====== Text block
WHAT is Idiopathic VT?

We've periodically reviewed cases of idiopathic VT, in which otherwise healthy, younger adults without underlying heart disease present with VT (See my Audio Pearl and consolidated summary of this entity in Figure-7 of the ADDENDUM below — as well as comments in the February 14, 2022 post).

• As per Dr. Nossen — over 80% of idiopathic VT cases are the result of RVOT VT. Fascicular VTs make up many of the remaining cases — with both of these forms being readily recognizable based on QRS morphology — and with both often responding to specific medical treatment (as per Figure-7 below).
• But not all forms of idiopathic VT are predictable based on their ECG appearance. Was today's case one of those unpredictable forms?

Today's Initial ECG (that I've reproduced in Figure-6):

As per Dr. Nossen — sinus-conducted beats in today's initial ECG had a benign appearance (normal PR interval; narrow QRS, upright T waves with slight anterior ST elevation consistent with a repolarization variant). 

• Interesting features in this initial tracing included subtle underlying AV dissociation (PINK arrows highlighting the subtle deflections of partially-hidden on-time sinus P waves) — with periodic slight PR interval prolongation of some sinus-conducted beats due to "concealed" conduction following some PVCs (No evidence of AV block!).
============
• _To do_
(A) Answer these from the text on idiopathic VT, each on its own line:
(i) What share of idiopathic VT cases result from RVOT VT, according to Dr. Nossen?
(ii) What kind of patients present with idiopathic VT?
(iii) In the initial tracing, what do the PINK arrows highlight?
(B) Carry on the text on idiopathic VT from its last sentence.
The lines after this text play no part in what you are asked to do.
====== Data shown
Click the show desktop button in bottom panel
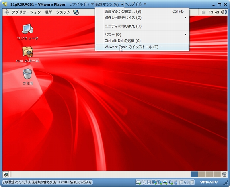(6, 174)
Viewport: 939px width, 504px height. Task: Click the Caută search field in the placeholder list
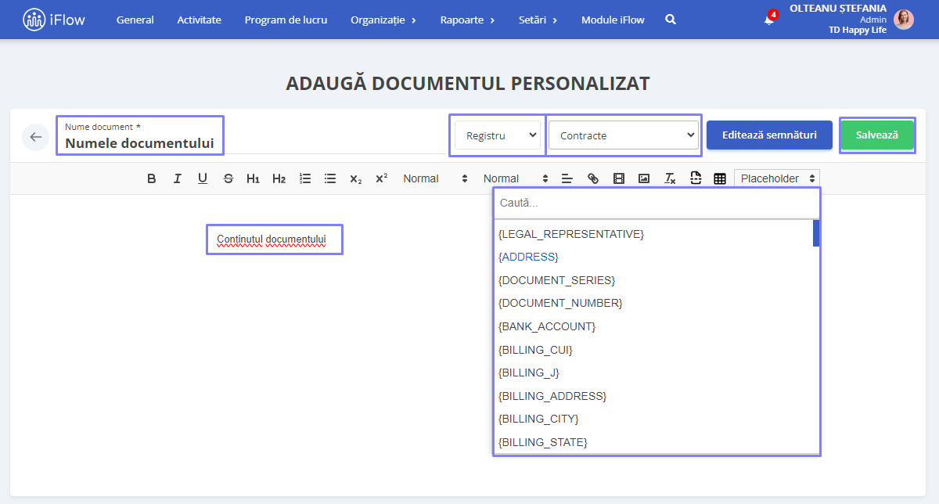coord(657,203)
============
• _Your written answers_
(A)
(i) Over 80%.
(ii) Otherwise healthy, younger adults without underlying heart disease.
(iii) The subtle deflections of partially-hidden on-time sinus P waves.

(B)
• I thought QRS morphology of ventricular beats to be atypical for "idiopathic" VT in a patient ostensibly without underlying heart disease because: i) Ventricular beats are extremely wide (approaching 0.16 second in leads I,II,V5); and, ii) Although QRS morphology resembles LBBB conduction in the limb leads — the initial R wave in anterior chest leads is larger and wider than expected for LBBB conduction — and QRS morphology is bizarre in lateral chest leads V5,V6 (the vertical RED line highlighting onset of the QRS).

Figure-6: I've labeled the initial ECG in today's case.

Underlying Heart Disease?

As per Dr. Nossen — evaluation included:

• A normal Echo.
• CT angiogram — showing a "hypoplastic" RCA and dominant LCx (with distinction between what is a "smaller" RCA in a left-dominant circulation vs an RCA with a lumen that is "too small" sometimes being difficult).
• Cardiac MRI — completely normal.
• Upcoming EP study (hopefully allowing for ablative VT treatment).

Given more-than-expected QRS widening with unusual QRS morphology for ventricular ectopy on today's initial ECG, followed by resistance to multiple antiarrhythmic agents — I wondered if mention of an underdeveloped RCA on CT angiogram might reflect underlying heart abnormality in the form of HCAD (Hypoplastic Coronary Artery Disease)?

• Although rare — reduced lumen size of one or more coronary arteries has been reported as a cause of sudden death as its initial presentation in previously healthy young adults (See MacFarland et al — J Card Cases 4(3): E148-151, 2011 — and — Guo et al — JACC 17(18)- 2021).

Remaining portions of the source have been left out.